これ程までの武具が無くなるのは実に惜しい。

どうしたものか。女はしばし思案すると、にやりと笑った。悪戯を思いついた少女の様な笑みだった。




やがて、丘に落ちていた青年の鞄と青年自身の検査を終えた女は、ゆっくりと立ち上がった。

空はすっかりと晴れ、雲一つない夜空が広がっている。その中で一際目立つ二つの月を名残惜しげに女は眺める。双月は光輝き世界を優しく照らしていた。

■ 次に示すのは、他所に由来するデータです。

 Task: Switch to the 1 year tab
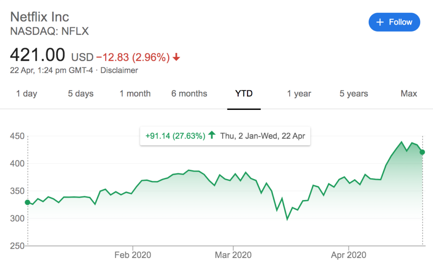[x=299, y=93]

自分が認めた青年と宿命を背負った狼はこれからどうなるのだろうか。

その先は苦難の道だ。茨の道だ。か細い光を頼りに暗闇を歩く様な道だ。それでも、その道の先により良い未来があると信じたい。何れにせよ、もう後戻りは出来ないだろう。賽は投げられたのだから。


「さよならだね」


ふわりと風が吹く。下した女の黒髪が爽やかに揺れると、美貌の女は消えていた。月の下には青年と狼の姿が残るばかり。余韻は静かに、始まりの鐘を鳴らしていた。